A fistful of states are threatening to steal Nevada's spotlight. GOP party leaders in Florida, Michigan and Minnesota aren't eager to be left behind and want to push up their contests. If they proceed, Iowa and New Hampshire could also move up their dates, leaving Nevada behind.
Adding to Nevada's troubles is the lazy pace of the 2012 race. The field is still evolving, and with less than a year until the caucus, none of the potential candidates have spent more than a few days in Nevada.
One of the more consistent Nevada wooers is Cain, the little-known former Godfather's Pizza CEO who has paid multiple visits to the state since January.
"There is a huge tea party base in Nevada," said spokeswoman Ellen Carmichael. "There is just such a strong conservative base."
Nevada emerged as a new frontier of presidential politics for Democrats in 2008, with then candidates Barack Obama and Hillary Clinton crisscrossing the desert in a bid to score big in the state's first early caucus in January 2008. It was fifth in the nation then.
Republican candidates, however, mostly skipped the state, much to the chagrin of state party leaders who wanted a strong role in national politics. The snubs were not entirely unexpected. It was a demanding year for candidates, with 30 states holding contests by early February.
Still, more than 116,000 Nevada Democrats showed up at 520 precincts around the state in 2008, a stark jump from 2004, when nearly 9,000 voters turned out for the presidential caucus. The effort was fueled by Sen. Harry Reid, who pushed to move Nevada's caucus toward the beginning of the year and helped organize the political machine that ultimately elected Obama and re-elected Reid in 2010.
Republicans, however, drew only 44,000 voters at 113 precincts during their 2008 caucus.
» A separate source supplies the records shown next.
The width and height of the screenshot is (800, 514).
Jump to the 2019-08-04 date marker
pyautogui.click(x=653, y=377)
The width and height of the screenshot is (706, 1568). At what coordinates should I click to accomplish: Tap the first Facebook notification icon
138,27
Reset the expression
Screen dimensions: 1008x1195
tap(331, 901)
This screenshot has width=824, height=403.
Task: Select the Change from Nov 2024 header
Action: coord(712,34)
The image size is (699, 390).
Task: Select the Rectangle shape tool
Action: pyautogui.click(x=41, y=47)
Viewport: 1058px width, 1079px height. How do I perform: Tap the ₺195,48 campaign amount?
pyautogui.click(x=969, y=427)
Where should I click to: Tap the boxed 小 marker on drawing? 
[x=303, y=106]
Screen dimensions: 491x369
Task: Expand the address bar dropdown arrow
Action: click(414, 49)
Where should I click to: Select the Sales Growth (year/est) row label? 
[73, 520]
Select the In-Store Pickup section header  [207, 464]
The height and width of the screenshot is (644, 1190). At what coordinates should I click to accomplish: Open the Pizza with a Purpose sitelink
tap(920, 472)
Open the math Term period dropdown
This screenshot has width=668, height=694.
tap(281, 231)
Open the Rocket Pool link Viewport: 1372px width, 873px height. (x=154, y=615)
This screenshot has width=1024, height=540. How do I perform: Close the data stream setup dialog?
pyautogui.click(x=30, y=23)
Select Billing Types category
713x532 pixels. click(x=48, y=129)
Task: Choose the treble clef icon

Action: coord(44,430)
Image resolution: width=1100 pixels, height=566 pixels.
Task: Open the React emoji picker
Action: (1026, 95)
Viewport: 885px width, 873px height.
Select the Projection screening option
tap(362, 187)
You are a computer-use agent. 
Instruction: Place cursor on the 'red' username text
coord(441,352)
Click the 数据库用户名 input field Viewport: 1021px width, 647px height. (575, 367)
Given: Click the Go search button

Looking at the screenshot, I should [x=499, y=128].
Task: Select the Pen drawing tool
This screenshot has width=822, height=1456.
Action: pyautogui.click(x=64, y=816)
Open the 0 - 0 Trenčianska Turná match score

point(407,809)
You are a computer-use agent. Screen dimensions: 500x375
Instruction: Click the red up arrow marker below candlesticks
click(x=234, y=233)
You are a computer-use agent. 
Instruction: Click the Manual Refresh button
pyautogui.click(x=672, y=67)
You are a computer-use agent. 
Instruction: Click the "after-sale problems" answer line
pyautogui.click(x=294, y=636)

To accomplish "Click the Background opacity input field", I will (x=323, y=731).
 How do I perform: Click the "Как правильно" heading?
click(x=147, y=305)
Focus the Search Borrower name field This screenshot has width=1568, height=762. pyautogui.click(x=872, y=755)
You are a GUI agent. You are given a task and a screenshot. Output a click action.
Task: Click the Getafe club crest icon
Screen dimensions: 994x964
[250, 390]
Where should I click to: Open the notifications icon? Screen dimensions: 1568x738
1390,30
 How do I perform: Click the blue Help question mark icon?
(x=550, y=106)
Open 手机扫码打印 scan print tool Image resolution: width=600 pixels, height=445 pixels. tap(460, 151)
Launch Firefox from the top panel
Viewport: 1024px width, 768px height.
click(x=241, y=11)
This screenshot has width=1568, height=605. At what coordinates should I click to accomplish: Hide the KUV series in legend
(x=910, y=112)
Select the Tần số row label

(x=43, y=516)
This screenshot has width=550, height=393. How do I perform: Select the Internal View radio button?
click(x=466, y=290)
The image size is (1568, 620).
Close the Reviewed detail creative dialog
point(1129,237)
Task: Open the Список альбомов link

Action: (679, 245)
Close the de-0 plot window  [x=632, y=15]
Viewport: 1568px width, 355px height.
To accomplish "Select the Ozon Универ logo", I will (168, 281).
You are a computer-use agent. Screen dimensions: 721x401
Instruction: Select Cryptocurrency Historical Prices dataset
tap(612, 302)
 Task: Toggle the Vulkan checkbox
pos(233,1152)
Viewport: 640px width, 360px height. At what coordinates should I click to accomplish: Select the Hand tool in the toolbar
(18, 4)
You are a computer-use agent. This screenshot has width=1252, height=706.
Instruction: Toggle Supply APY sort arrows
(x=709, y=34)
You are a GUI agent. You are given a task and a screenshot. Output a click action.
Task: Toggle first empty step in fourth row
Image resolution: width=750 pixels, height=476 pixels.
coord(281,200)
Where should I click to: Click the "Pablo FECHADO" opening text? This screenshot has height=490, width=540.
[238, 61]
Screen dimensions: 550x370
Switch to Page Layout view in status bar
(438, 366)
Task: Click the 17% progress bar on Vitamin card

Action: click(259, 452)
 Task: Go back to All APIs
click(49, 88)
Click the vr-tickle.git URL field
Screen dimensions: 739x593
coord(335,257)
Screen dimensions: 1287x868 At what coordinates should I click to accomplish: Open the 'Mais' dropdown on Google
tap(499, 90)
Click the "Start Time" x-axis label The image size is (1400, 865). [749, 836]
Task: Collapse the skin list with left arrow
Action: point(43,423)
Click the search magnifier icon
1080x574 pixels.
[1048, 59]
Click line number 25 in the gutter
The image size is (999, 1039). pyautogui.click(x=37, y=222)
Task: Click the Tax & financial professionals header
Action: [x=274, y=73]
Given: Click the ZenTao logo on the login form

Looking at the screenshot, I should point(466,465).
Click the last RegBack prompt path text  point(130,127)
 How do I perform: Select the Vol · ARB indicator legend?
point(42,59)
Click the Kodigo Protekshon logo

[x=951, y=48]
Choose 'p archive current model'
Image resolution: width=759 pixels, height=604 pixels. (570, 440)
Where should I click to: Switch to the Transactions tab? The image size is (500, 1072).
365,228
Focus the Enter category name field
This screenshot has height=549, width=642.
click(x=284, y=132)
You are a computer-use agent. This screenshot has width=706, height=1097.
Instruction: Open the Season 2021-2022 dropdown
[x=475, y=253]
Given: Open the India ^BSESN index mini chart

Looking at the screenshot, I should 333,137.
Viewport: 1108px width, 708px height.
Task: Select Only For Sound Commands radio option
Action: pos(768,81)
It didn't help that the vote was non-binding.
"We went after it like gangbusters for more than a year," said Jill Derby, who served as Nevada's Democratic chairwoman at the time. "There wasn't the energy on the Republican side."
The Nevada GOP was also somewhat hindered by divisions between ultra-conservative voters in the rural north and more moderate Republicans in the state's urban south. Nevada Democrats, in contrast, are largely centered around Las Vegas, where most of the state lives.
"They really have a very powerful organization in place," List said of the Nevada Democratic Party.
He said Republicans hope to emulate Democrat's 2008 efforts by reaching out to student and community groups that lean toward the GOP. Republicans also will start hosting mock caucuses in April and will travel across the state to train volunteers and voters.
"You are going to see a huge growth in enthusiasm and momentum," List said.
In Clark County, home to Las Vegas, GOP Chairman Frank Ricotta said his organization grew from 200 to 900 members since 2008.
"Things are exponentially building," he said.
The caucus can be a costly expense for state party leaders, who rent venues to host voters and must organize volunteers and staffers across the expansive state.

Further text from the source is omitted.